*Collected data*:
+---+
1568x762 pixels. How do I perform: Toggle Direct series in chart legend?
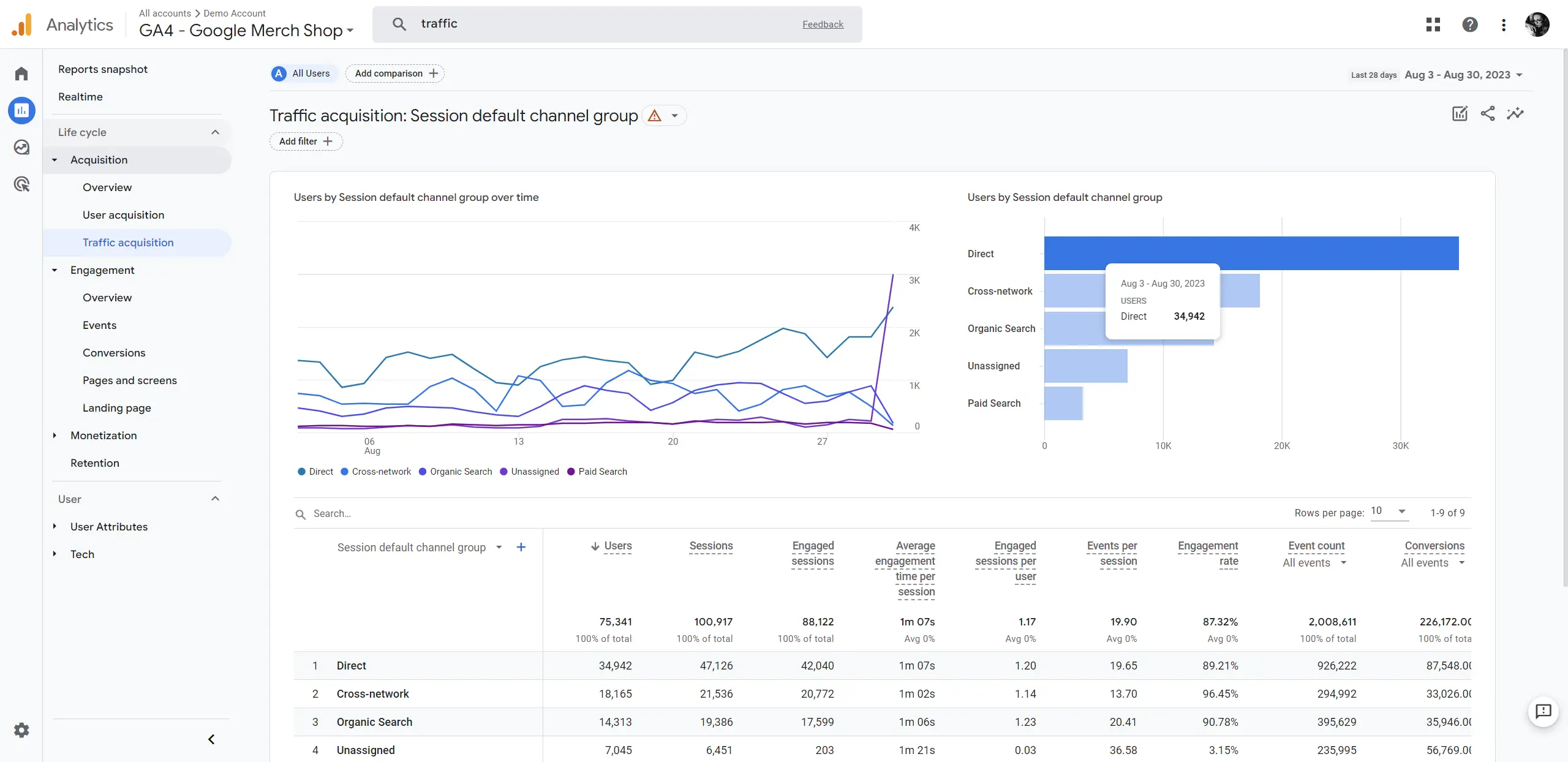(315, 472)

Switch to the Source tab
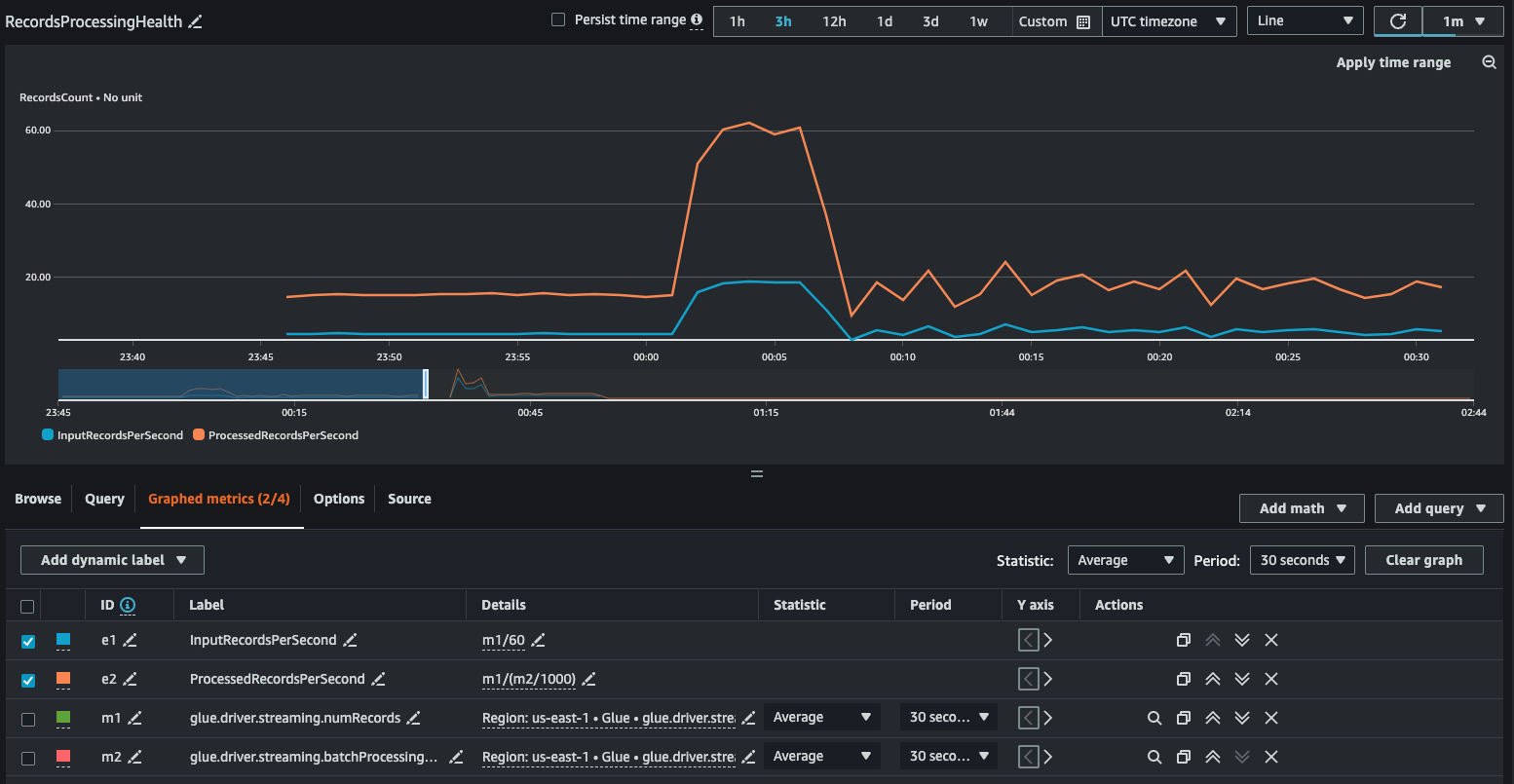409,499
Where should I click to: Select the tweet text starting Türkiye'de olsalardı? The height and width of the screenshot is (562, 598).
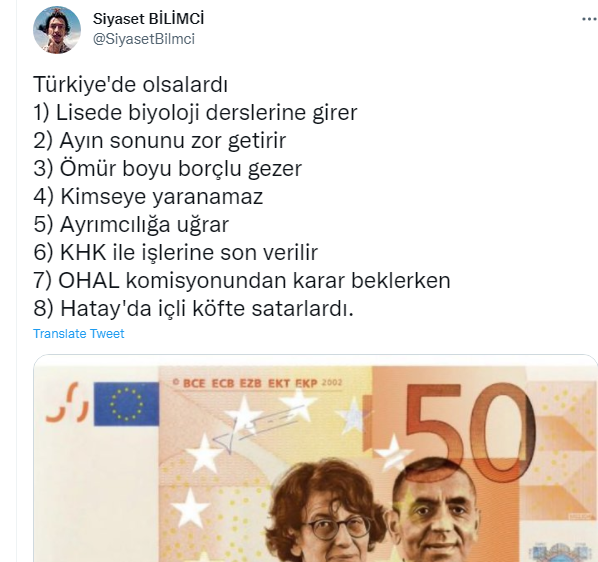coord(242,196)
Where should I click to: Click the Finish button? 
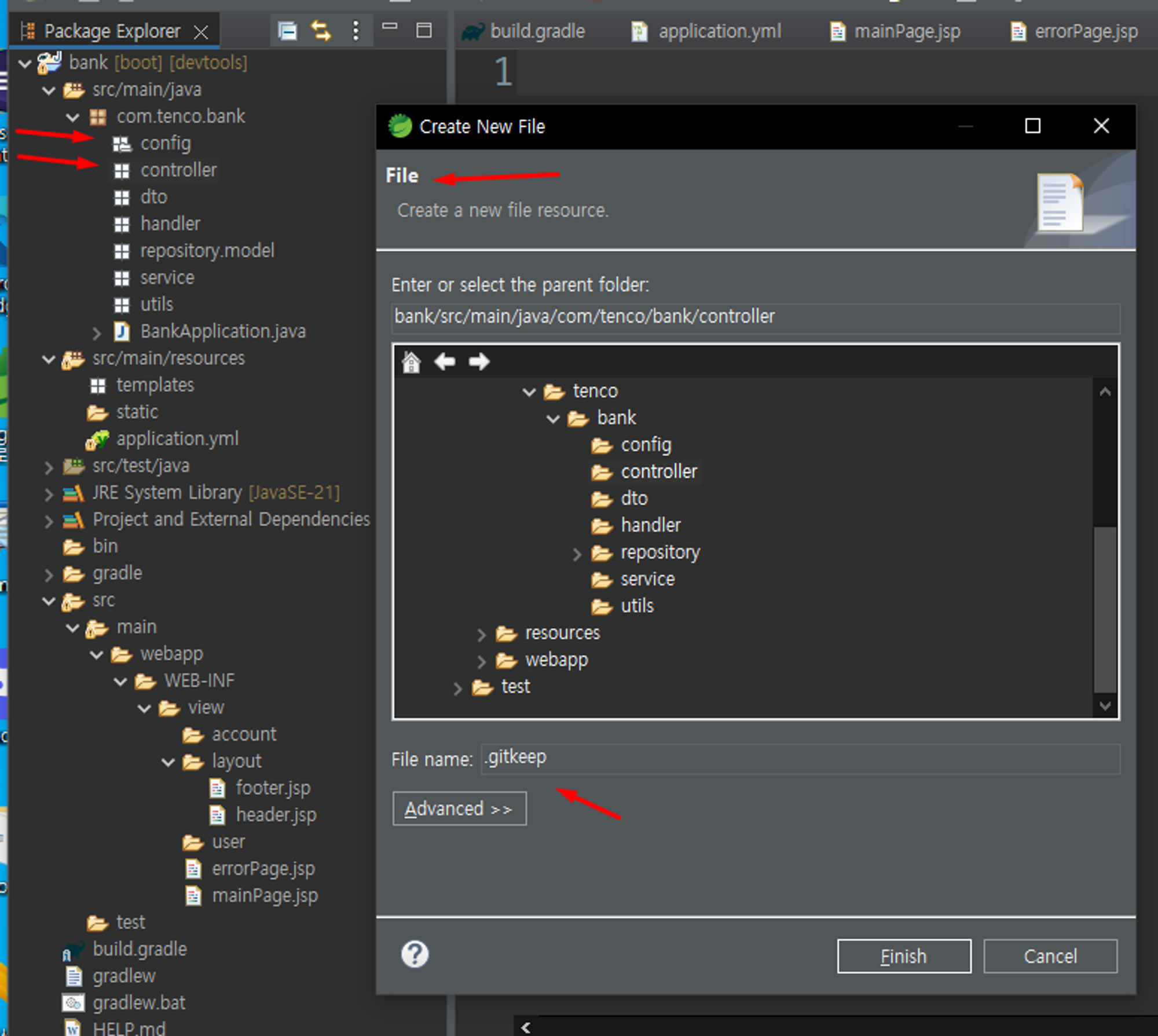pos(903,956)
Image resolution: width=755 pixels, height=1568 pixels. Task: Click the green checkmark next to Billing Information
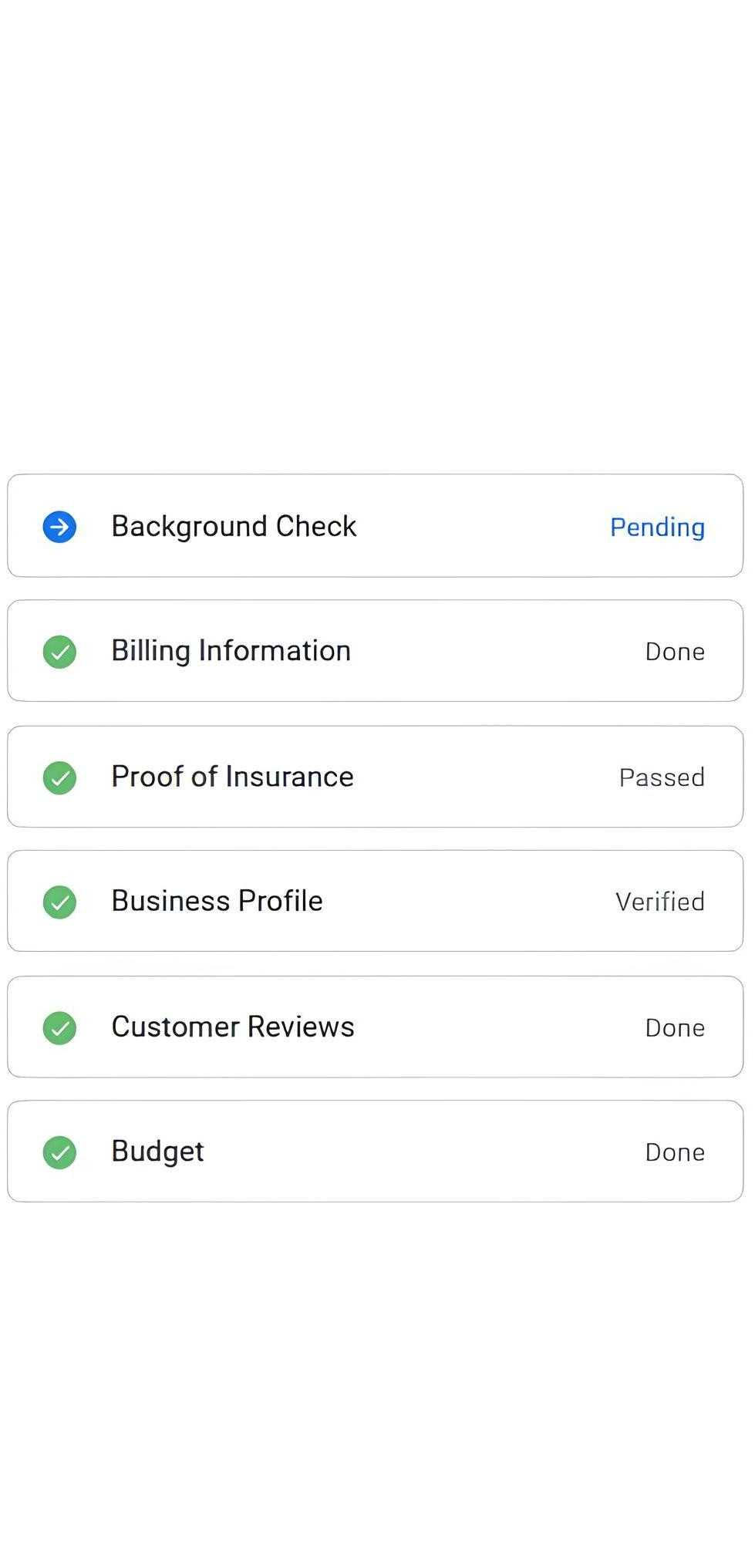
+---+
*Given problem*: Recast every line of the material above as a Markdown table with the columns Row and Line, skipping blank lines. Leave the pictures out of the table.

*Solution to the exercise*:
| Row | Line |
|---|---|
| 1 | 1568x762 pixels. How do I perform: Toggle Direct series in chart legend? |
| 2 | (315, 472) |
| 3 | Switch to the Source tab |
| 4 | 409,499 |
| 5 | Where should I click to: Select the tweet text starting Türkiye'de olsalardı? The height and width of the screenshot is (562, 598). |
| 6 | coord(242,196) |
| 7 | Where should I click to: Click the Finish button?  |
| 8 | pos(903,956) |
| 9 | Image resolution: width=755 pixels, height=1568 pixels. Task: Click the green checkmark next to Billing Information |